### [Задания]
#1 По фрагменту о поэзии объясните в одном–трех предложениях, почему поэзия делает поэта вынужденно всемирно отзывчивым.
#2 Продолжите фрагмент о поэзии, начав сразу после его последнего предложения.

--- Фрагмент страницы ---

II. Чтение карты на ощупь

Между искусством и местом
его сегодняшнего пребывания в самом деле существует глубочайшая связь. Диалог находок и вековых уроков, духовных устремлений и предметной неопровержимости, надежды и предела...

Ив Бонфуа “Живопись и ее дом”

18

Странно ли, что “вся” поэзия, как деньги или политика, сфокусирована в столицах? В основном, скажем прямо и нелицеприятно, в Москве. Я говорю о типичных ощущениях типичного читателя стихов, который изучает жизнь и творчество классиков, почитывает текущие книги и журналы. Практически все — и “золотой запас”, и текучка так или иначе связаны именно что с центром. Местная писанина чаще всего имеет вполне легитимный статус рукоделия, к ней и относятся как к “домашней радости”, мол, и крестьянки любить умеют.

Наблюдение мое многое открывает как в устройстве российской географии, так и в природе поэзии вообще. Бродский был прав, называя стихи гигантским ускорителем сознания. Точно они, стихи эти, заставляют человека двигаться в прямо противоположные стороны. С одной стороны, поэзия позволяет человеку непозволительно самоуглубиться. Но, с другой, выталкивает своего “носителя” куда-то вовне, провоцирует его на изменения жизни, пусть хоть приблизительно соотносится с тем, что внутри. Липкая поэзия схожа с наркоманией — она целиком и полностью пытается подчинить пишущего себе, своим вампирическим принципам, навязать свой образ жизни, перестроить не только систему координат и ценностей, но и физиологию, сразу весь организм. Передозировка стихов чревата. Необходимы стойкий иммунитет и гомеопатические дозы.

В вечном поиске поводов для текста поэзия делает поэта вынужденно всемирно отзывчивым. Но, кажется, так, в подобных выражениях тоне, выражаются о главном значении русской литературы.

19

Плотность переживаний каждого мига, позволяет сделать лирические тексты полигоном и способом проживания каждого мига. Это не тавтология. Из опыта знаю, труднее всего удержаться на острой, ранящей грани настоящего времени. И не скатиться в более удобное, но сто раз прожитое-пережитое прошлое. В творчестве (в поэзии — в большей степени) цель и средство совпадают, ты изменяешь действительность и претерпеваешь изменения сам. Есть искусство и есть философия, но именно поэзия наиболее точно соответствует особенностям российской страсти самопознания, стихийной и как бы природно-растительной. Что вселяет. Ибо остальное (более современное), яркое и, конечно, весьма привлекательное — сплошь химия. Это как бросать курить с помощью экстрасенса или дорогостоящих средств: не видел ни одного, с чужой помощью бросившего. Необходимы лишь собственные желание и воля, трата своих сил, личный опыт преодоления. Поэзия и есть настоящее настоящее, “здесь-бытие”, именно здесь и именно сейчас. Заповедник смысла, лаборатория замотивированного существования. В государстве подобное авангардное положение обычно столицы и занимают. Геополитика!

--- Исходные материалы ---

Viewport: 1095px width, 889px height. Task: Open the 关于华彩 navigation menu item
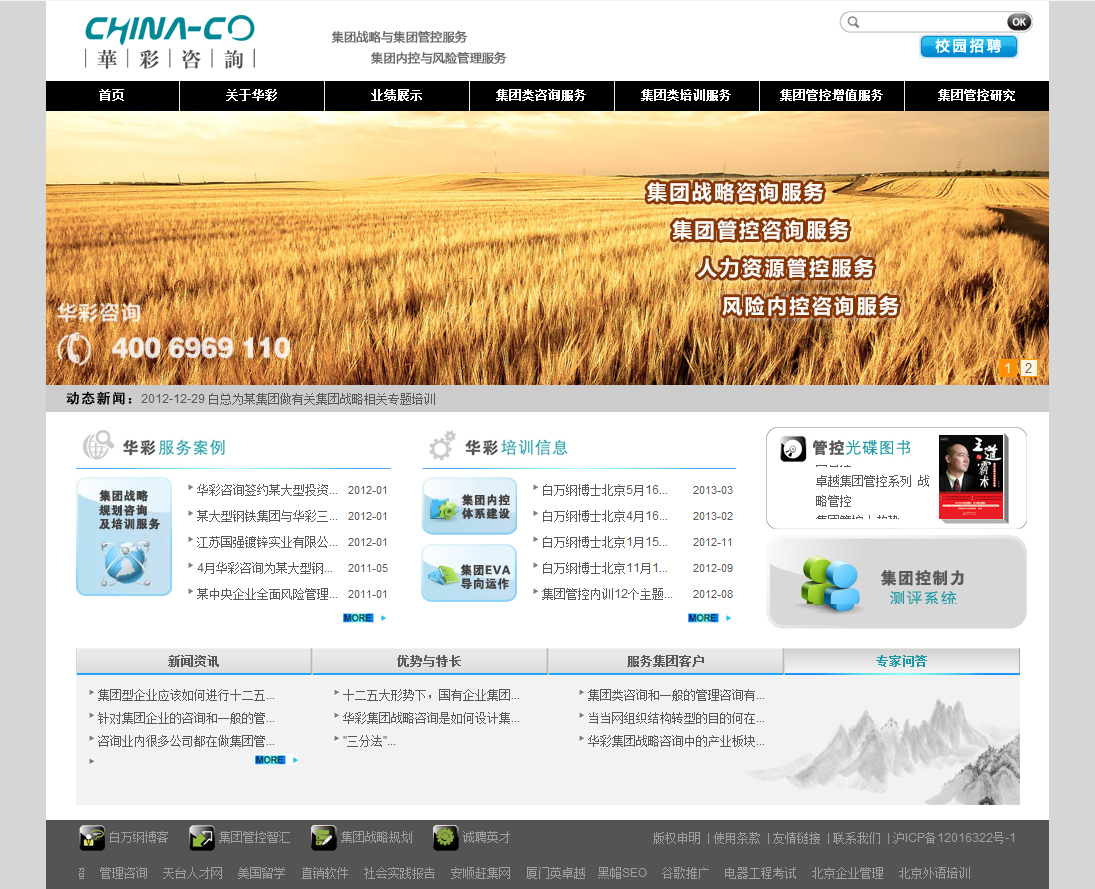click(251, 96)
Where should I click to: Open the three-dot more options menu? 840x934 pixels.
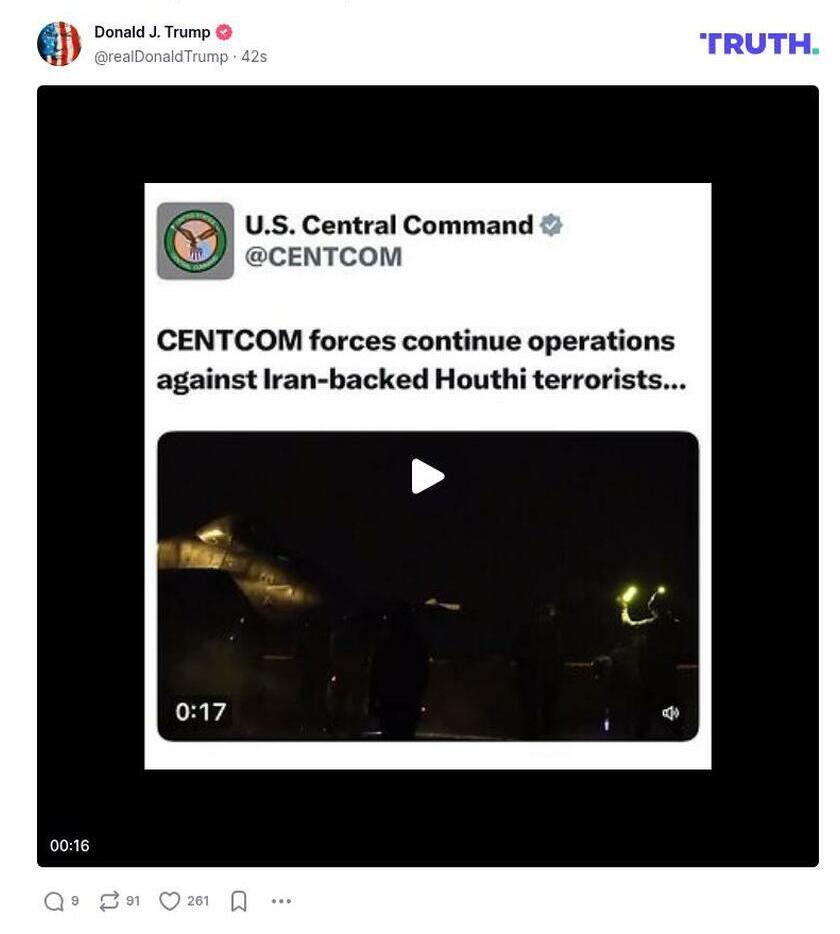(x=281, y=901)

---

### [Ответы к заданиям]
#1 Поэзия находится в вечном поиске поводов для текста. Поэтому она делает поэта вынужденно всемирно отзывчивым.

#2
20

Количество, которое переходит и в качество и в количество тоже. Невероятная плотность “поэтов” (то есть профессионально промышляющих рифмой и ритмом) в Москве на душу населения сливает отдельно сияющие звездочки и звезды в единое марево Млечного Пути. Притяжения и отталкивания разнонаправленных зарядов перетекают друг в дружку, подпитывают и подпитываются, чтобы в конечном счете слиться в едином потоке.

Москва символично снимает изнутри раздирающее лириков противоречие. Да, здесь они и предоставлены сами себе, но именно здесь имеется критическая масса людей, способных оценить их самость. Подтверждение со стороны и возможность это подтверждение проигнорировать. Садовое кольцо замыкает энергию “добрых дел” на саму себя, в буквальном смысле пуская ее по кольцу. В моем конце — мое начало.

21

После того как опыт Бродского оказался освоен пишмассами и выведен за скобки поэзией вообще, на первые роли выдвинулись московские поэты. Как если опыт их был бы обеспечен всей суммой культурной информации, имеющей хождение в мегаполисах. И за скученность эту приходится платить. Зачастую московские поэты важны не каждый сам по себе, но каждый раз как часть огромного, наиболее проявленного (прописанного) на всех картах, континента. Поэтому так важна внутренняя логика сожительства самых разных групп и школ, месторасположенность между собой московских фракций и направлений.

Скажем, концептуалисты базируются во льдах иронической отчужденности и скорбного бесчувствия. Но постепенно, по ходу продвижения на юго-восток, погода меняется, и через демонстративно компромиссного Кибирова мы переходим от радикальности Пригова и Рубинштейна к аналитически-экзистенциальным изысканиям Айзенберга и Гандлевского: льдины цитат тают, зарастают сорной травой традиционалистских оврагов. Тут уже недалеко до достаточно типичной растительности, свойственной лучшим московским стихам, “Московскому времени”, поэтам клуба “Поэзия”, примкнувшим к ним блуждающим светлякам и светилам. Неоклассика впадает в океан-без-берегов, где стираются все половые и индивидуальные различия. Так поток легковушек на Садовом кольце проглатывается трубами тоннелей для того, чтобы быть выплюнутым в совсем других местах и пейзажах.

Да, панорама меняется, и мы оказываемся на другом краю края, где “Московское время” в своих самых герметичных проявлениях практически смыкается с непроницаемостью метафористов. Которые, в свою очередь, в каких-то текстах могут проявлять едва ли не концептуалистскую дегуманизированность. Но в текстах иного плана (особенно отчетливо это видно у Жданова, но встречается и у Еременко, и у Кутика, и даже у Аристова) они чуть ли не близки почвенникам.

И все это живет, сосуществует, клубится — ну, да, клубок. Москва.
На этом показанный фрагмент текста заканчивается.